### PROVIDED INFORMATION
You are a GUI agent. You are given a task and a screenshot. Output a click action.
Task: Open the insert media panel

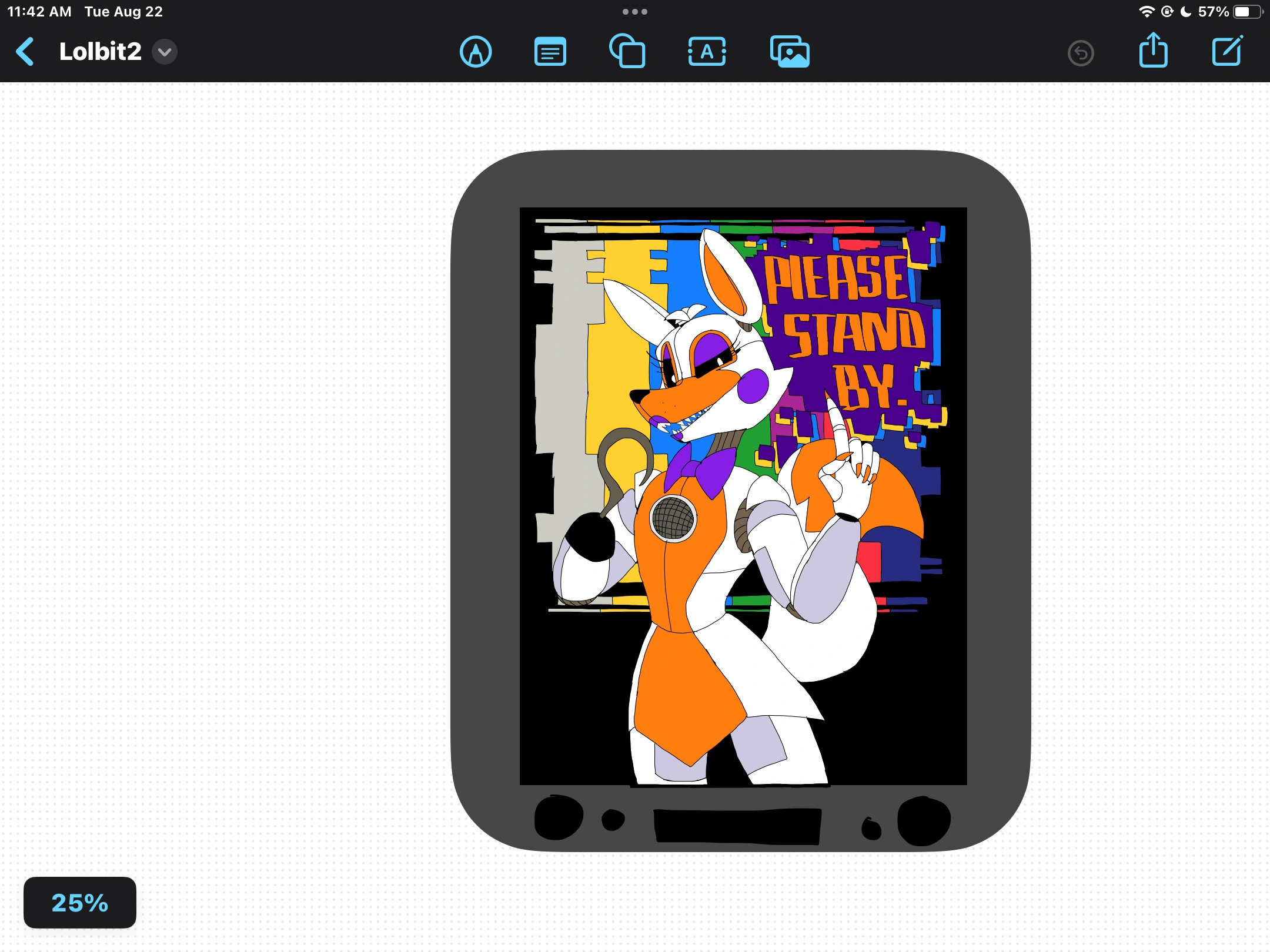[790, 52]

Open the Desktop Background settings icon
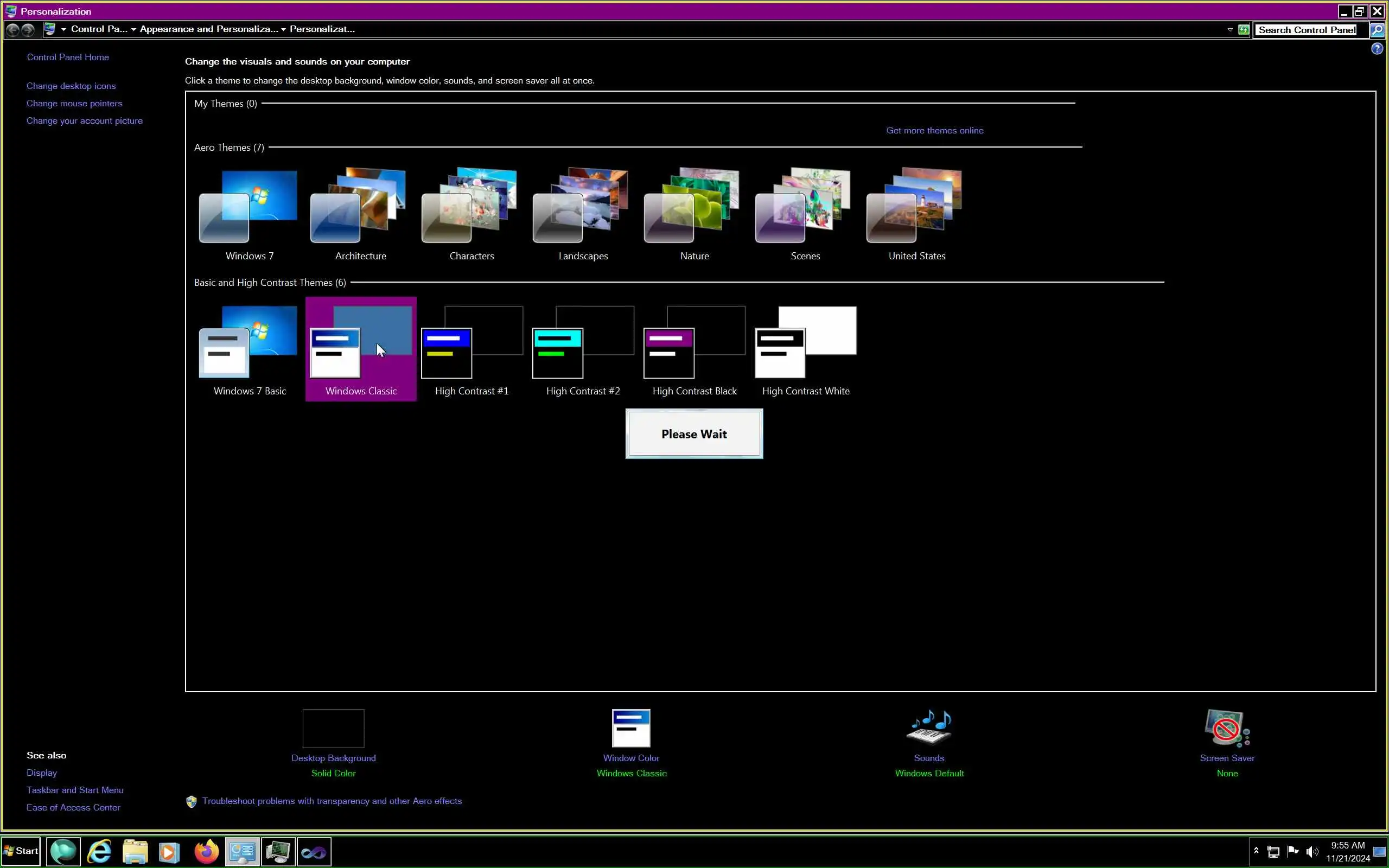point(333,729)
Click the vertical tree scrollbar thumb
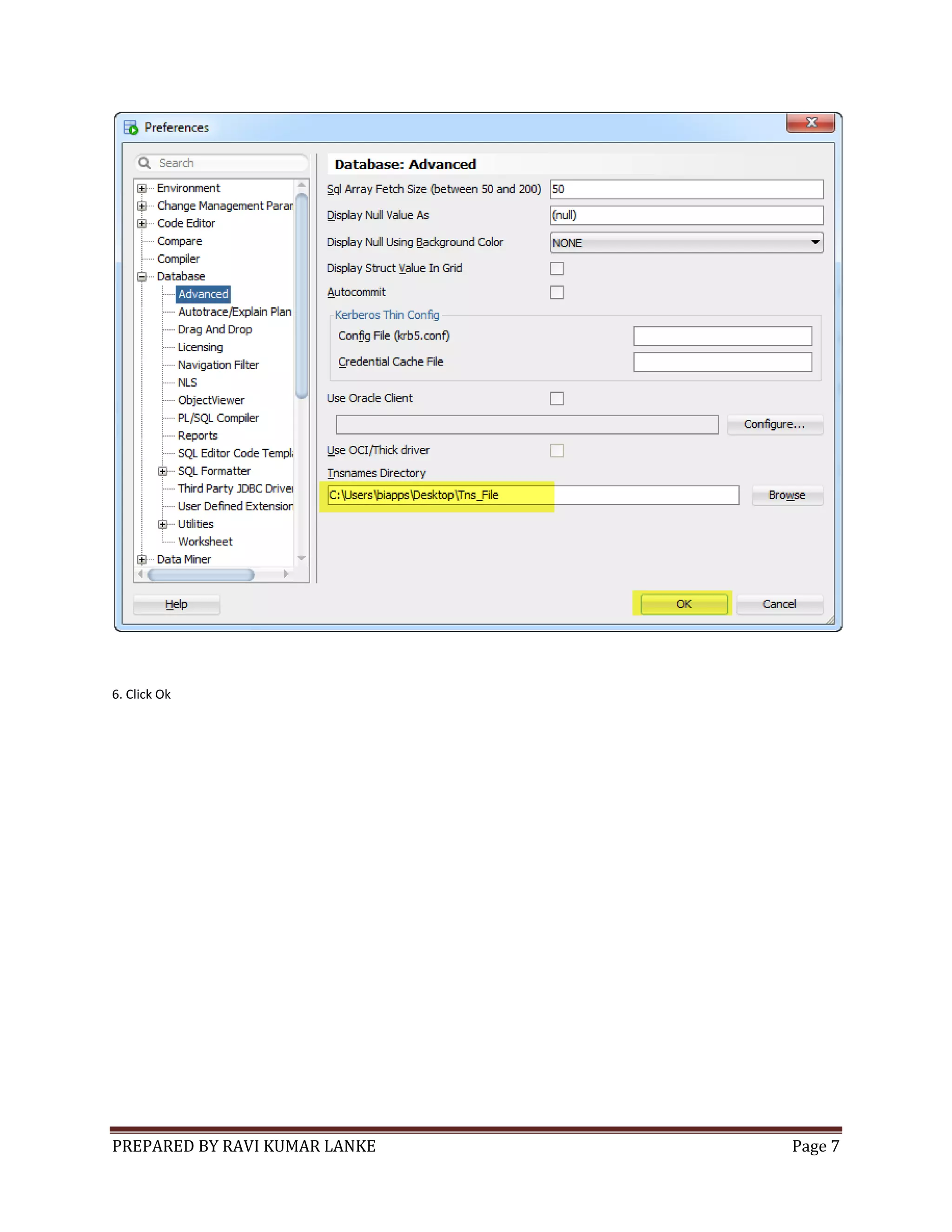Screen dimensions: 952x1232 302,296
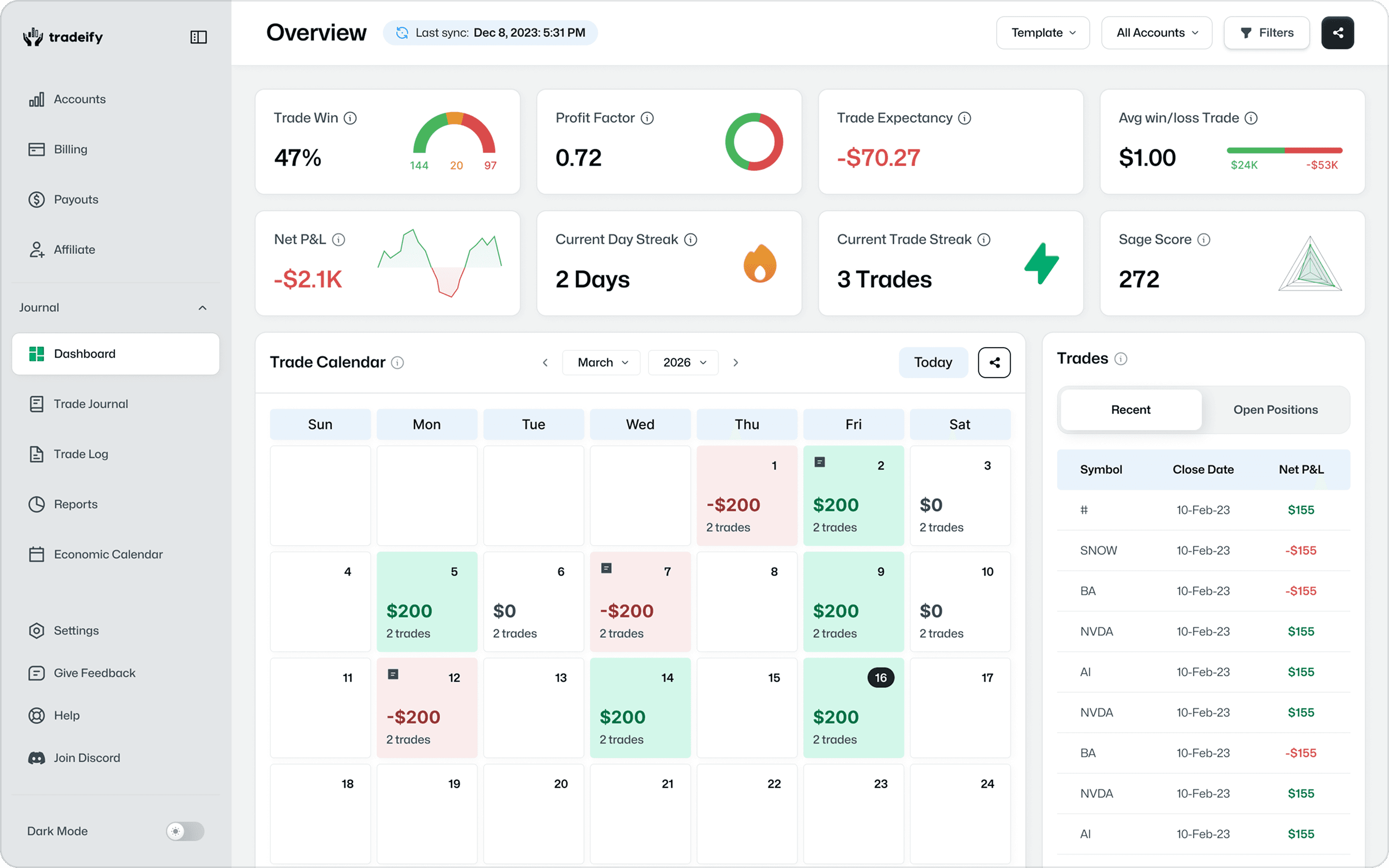Open Trade Journal from the sidebar
The height and width of the screenshot is (868, 1389).
pyautogui.click(x=90, y=404)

### ACTION ITEM
Without the pictures, write out every entry exactly as it appears.

### EXERCISE RESPONSE
You are a GUI agent. You are given a task and a screenshot. Output a click action.
Task: Open the insert media panel

[790, 52]

Open the Desktop Background settings icon
point(333,729)
Click the vertical tree scrollbar thumb
Screen dimensions: 952x1232 302,296
Open Trade Journal from the sidebar
The height and width of the screenshot is (868, 1389).
pyautogui.click(x=90, y=404)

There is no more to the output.